Even in the middle of the most painful training sessions, performed
on little sleep, with my body begging for relief, I am content to
be where I am. I have been through the darkest hours of the anger
and frustration of injury, wondering desperately if I would ever
return to the pool. I have been broken down by the demands of the
sport to be built back up again. I have cried in disappointment
and doubt when I failed to perform as well as I expected to after
months of the above described. Yet always am I drawn back to the
glittering, blue water, ready to face another day.
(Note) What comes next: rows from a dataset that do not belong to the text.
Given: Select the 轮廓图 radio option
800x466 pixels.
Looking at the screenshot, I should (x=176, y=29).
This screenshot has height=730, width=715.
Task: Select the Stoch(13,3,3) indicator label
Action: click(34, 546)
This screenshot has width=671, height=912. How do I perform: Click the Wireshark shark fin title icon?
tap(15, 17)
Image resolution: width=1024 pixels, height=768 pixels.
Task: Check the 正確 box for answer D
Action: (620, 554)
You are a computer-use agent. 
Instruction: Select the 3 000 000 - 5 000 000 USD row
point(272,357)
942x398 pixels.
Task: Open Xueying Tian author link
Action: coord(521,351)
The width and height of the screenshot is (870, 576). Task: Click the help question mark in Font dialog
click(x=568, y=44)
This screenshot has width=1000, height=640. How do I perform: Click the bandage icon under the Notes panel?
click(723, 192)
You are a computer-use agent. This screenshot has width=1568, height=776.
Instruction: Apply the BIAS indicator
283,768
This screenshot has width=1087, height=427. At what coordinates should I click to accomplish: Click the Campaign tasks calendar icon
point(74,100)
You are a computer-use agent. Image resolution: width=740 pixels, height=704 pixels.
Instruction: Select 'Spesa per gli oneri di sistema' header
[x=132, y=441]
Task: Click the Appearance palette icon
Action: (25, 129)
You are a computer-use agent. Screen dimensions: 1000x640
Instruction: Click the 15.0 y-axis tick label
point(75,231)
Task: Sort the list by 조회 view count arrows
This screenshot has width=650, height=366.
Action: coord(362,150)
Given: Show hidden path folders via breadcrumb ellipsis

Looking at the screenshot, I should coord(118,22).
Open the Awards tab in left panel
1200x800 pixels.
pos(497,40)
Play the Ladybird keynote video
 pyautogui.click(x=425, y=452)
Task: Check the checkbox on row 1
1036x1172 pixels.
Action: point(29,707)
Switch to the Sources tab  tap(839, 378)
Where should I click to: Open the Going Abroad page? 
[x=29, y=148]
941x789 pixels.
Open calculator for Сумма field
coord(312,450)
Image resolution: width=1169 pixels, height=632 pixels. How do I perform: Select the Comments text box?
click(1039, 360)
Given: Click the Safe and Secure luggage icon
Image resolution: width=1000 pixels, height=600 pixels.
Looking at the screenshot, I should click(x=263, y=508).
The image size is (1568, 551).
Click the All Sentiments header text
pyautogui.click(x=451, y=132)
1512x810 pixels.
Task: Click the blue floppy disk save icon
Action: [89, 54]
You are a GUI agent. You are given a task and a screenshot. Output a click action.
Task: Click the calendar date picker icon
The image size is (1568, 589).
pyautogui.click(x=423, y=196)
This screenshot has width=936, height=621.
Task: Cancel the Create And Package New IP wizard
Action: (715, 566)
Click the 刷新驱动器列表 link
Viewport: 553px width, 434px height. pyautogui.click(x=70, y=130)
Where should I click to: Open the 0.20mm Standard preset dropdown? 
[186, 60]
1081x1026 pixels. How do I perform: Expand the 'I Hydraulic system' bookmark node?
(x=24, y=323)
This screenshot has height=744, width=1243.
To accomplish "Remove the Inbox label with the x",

I love swimming for what it is, a sport that represents all that
is right in athletics. There are no judges to determine whether
you are a superior athlete than the next girl. No coach can make
a call as to where you will play, how much you will play, and how
important you are to a team. The person to get their hand on the
wall the fastest is the winner, whether you like that person or
not. The clock does not lie.
To many, swimming is just another sport, or a fun activity. Yet
only those on the inside of the swimming world really understand
what this sport is about. I love the people involved in swimming,
for we all know what we go through, in the pool and out. Even those
who aren't willing to push themselves as far as others have an appreciation
and give their admiration and respect to those who do. We are always
immediate friends because of the bonds we share; because we know
what it is to be consumed by a sport that makes us whole, and to
want something so badly that we will do whatever it takes to get
there. And that feeling of glory, that feeling of performing excellently
after everything has gone right, is the most beautiful, indescribable
feeling in human experience. No matter how rare, that is what we
live for, and I could never give it up.